The faith in scientific government may seem absurd today, but much of our public policy is still built around the statistics game. Partly, this is because quantitative measures are generally easy to analyze and explain. If the police report that crime rates rose by 5%, we all understand what that means, and we can draw general conclusions on how to respond. Plus, statistics just seem so damn rational and authoritative, not like those touchy-feely qualitative observations. Decision-makers, bureaucrats, and the public all crave certainty, or at least a close facsimile.

But numbers can be wrong. Or to be more precise, people are lying liars who make up numbers to “prove” whatever they want to prove. In “The Wire,” the public institutions of Baltimore are constantly “juking the stats,” a term referring to various methods by which they falsify statistical data to show progress where there is none, all while the city continues to crumble around them.

While the series creators have plenty of bile for every aspect of Baltimore’s government, none of the institutions are criticized as thoroughly as the Police Department. The Department is portrayed as the apotheosis of public sector dysfunction, and juking the stats is hardwired into its institutional DNA. On several occasions, Commissioner Burrell alters statistical data so as to gloss over the embarrassingly high rates of violent crime. The simplest way that police departments juke the stats is by re-classifying reported crimes as less serious offenses (as an example, aggravated assaults become assaults). The only crime that can’t be downgraded in this manner is homicide, for obvious reasons. This was why Burrell and Rawls were obsessed with the “clearance rate” (the number of murders solved), and homicide detectives concerned about their clearance numbers looked for ways to avoid investigating a (potentially unsolvable) murder, such as by dumping the bodies on another jurisdiction (as with the bodies of the dead prostitutes in season 2).

Baltimore’s school system does not escape scrutiny either, especially during season 4. The public schools are dependent on federal funding,  and juking the stats is necessary to show improvement on the standardized tests administered under the federal No Child Left Behind Act (there are unpleasant consequences for a school and its faculty should their students repeatedly under-perform on the tests). As shown on “The Wire,” one common method of improving the scores is to teach to the test. Students are given rote lessons on how to answer specific questions. This can lead to modest improvements in aggregate test scores, but the students are not really learning anything except how to take a test, and so the scores do not accurately measure the students’ mastery of basic academic skills.
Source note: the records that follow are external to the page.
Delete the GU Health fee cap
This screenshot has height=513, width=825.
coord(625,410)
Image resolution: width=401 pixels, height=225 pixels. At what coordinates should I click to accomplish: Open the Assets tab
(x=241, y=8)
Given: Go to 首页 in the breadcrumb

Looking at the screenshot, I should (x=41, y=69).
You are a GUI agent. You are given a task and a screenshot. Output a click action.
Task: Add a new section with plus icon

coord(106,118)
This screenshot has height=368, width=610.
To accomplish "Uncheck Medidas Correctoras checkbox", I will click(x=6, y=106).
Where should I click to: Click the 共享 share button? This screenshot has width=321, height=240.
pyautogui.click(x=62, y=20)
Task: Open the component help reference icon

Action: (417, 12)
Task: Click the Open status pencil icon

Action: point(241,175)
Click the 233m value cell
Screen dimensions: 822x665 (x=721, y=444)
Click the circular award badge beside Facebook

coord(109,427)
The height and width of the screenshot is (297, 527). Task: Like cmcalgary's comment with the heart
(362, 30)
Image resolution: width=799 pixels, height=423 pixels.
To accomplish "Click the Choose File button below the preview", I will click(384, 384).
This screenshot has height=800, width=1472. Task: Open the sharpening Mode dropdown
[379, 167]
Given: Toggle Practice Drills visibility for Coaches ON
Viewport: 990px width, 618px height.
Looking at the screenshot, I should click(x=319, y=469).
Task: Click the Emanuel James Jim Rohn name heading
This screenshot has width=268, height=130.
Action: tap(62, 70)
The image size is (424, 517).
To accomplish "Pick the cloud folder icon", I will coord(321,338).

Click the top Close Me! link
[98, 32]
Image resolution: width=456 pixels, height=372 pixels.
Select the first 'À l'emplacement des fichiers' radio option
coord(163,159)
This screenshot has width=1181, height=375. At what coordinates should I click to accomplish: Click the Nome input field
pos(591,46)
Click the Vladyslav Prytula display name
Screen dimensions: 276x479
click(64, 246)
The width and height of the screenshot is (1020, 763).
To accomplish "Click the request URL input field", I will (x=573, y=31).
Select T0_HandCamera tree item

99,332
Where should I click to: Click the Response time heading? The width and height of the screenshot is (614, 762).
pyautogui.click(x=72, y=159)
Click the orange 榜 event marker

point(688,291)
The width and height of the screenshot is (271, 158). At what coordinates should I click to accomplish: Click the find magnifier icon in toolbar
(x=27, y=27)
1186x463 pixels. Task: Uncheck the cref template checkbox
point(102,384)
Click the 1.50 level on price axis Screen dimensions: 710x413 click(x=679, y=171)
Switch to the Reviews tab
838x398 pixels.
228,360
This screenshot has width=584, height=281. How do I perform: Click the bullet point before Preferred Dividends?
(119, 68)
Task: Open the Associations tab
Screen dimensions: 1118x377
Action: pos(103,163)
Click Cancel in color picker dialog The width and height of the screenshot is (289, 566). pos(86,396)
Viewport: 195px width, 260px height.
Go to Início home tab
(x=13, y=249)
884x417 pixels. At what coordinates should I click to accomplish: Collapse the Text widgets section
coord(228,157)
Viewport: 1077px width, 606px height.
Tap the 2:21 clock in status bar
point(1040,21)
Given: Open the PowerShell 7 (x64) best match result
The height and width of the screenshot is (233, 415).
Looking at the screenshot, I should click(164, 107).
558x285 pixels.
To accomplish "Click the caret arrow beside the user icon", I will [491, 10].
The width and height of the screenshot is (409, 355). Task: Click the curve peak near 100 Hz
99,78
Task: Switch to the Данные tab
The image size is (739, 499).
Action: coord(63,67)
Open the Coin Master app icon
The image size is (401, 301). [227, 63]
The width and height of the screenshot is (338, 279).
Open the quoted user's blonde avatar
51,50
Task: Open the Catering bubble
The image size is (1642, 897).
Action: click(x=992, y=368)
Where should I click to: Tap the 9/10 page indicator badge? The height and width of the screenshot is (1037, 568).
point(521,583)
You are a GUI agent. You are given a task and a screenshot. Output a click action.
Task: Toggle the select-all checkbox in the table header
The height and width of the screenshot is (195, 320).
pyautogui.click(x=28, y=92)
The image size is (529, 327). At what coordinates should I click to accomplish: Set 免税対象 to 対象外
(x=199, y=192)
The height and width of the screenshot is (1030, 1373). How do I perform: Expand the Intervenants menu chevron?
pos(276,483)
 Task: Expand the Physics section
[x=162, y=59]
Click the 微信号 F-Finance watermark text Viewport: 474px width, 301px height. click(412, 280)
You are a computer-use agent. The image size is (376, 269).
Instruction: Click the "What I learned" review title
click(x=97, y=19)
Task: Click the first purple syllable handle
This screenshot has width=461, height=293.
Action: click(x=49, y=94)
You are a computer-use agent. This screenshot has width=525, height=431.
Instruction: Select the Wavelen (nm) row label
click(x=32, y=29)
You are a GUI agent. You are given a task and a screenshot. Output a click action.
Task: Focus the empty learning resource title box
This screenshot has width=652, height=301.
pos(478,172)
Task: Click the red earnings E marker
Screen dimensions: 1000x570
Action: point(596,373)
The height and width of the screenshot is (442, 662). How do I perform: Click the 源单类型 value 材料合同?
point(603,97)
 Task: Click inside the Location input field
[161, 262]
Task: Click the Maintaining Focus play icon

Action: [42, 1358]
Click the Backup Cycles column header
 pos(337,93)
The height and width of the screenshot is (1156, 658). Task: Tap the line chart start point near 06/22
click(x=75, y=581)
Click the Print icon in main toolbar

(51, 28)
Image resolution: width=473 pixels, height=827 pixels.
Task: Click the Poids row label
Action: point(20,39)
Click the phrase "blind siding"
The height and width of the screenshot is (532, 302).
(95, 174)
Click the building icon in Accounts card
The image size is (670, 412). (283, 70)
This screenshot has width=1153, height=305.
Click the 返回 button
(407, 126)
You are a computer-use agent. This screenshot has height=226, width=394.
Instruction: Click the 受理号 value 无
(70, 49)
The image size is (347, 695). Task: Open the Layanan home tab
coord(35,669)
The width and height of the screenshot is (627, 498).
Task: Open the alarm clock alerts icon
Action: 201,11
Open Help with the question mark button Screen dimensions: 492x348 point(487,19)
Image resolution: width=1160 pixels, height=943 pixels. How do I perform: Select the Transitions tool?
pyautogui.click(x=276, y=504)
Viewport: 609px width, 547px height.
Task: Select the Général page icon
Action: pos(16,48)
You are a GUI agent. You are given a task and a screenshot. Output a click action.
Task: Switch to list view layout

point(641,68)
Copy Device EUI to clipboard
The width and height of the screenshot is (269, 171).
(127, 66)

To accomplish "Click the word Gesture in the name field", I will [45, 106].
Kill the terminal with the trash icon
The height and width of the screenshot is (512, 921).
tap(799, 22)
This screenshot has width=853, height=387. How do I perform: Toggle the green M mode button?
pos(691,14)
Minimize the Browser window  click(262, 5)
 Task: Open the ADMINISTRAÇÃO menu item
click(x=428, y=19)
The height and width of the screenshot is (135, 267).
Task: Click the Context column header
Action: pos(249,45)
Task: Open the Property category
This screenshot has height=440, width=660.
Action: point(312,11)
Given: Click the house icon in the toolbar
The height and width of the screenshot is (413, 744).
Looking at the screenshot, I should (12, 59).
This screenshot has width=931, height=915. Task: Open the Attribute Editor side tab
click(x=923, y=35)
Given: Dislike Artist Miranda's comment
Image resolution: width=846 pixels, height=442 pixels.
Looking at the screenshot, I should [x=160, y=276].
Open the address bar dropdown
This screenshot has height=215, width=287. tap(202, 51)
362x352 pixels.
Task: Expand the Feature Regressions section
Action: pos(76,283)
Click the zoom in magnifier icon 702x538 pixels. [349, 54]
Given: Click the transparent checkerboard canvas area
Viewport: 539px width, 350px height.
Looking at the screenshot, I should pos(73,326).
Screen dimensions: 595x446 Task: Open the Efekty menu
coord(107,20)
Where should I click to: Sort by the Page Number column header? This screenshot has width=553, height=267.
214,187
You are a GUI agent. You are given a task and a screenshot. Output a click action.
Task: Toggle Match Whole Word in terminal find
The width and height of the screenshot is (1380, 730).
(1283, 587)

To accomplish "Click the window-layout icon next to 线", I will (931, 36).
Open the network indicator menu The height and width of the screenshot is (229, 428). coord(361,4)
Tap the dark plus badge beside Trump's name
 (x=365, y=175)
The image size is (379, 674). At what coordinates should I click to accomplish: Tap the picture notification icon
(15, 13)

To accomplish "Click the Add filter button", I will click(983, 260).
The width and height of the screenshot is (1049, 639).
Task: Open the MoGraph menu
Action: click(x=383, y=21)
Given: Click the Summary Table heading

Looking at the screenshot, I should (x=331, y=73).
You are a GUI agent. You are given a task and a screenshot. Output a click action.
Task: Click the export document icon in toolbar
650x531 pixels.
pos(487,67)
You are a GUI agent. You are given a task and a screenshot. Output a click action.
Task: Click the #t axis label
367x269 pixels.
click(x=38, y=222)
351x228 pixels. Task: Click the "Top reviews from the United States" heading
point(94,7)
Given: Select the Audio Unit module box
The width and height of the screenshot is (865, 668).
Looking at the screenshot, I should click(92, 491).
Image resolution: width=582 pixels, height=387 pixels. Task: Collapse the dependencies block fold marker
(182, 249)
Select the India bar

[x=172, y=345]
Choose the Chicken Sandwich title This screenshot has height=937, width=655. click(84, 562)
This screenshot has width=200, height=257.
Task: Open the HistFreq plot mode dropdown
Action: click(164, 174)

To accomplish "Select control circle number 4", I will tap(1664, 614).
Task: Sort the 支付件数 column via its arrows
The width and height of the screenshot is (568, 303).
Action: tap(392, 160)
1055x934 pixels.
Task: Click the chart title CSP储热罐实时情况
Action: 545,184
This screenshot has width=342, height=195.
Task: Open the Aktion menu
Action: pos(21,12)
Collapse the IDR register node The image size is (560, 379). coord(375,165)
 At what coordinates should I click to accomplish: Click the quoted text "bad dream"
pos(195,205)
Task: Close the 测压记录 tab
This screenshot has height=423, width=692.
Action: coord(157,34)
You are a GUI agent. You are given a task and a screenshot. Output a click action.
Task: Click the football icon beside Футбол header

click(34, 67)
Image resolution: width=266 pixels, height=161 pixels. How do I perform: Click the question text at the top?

For both the police and the schools, much of the problem arises from a conflict of interest: the institutions responsible for reporting the stats are the same institutions that will be judged on them. Few people are willing to admit failure, especially when the consequences include losing your job. Thus, Police Commissioners have every incentive to paint a rosy picture of the city’s crime rates. Nor does auditing by an outside agency solve the problem. An agency tasked with analyzing statistics from the police department would still be dependent on the department for crime data, which means they would likely get the same juked stats. The only alternative would be an independent means of detecting crimes and collating the data, which would be prohibitively expensive, especially for a cash-strapped city such as Baltimore.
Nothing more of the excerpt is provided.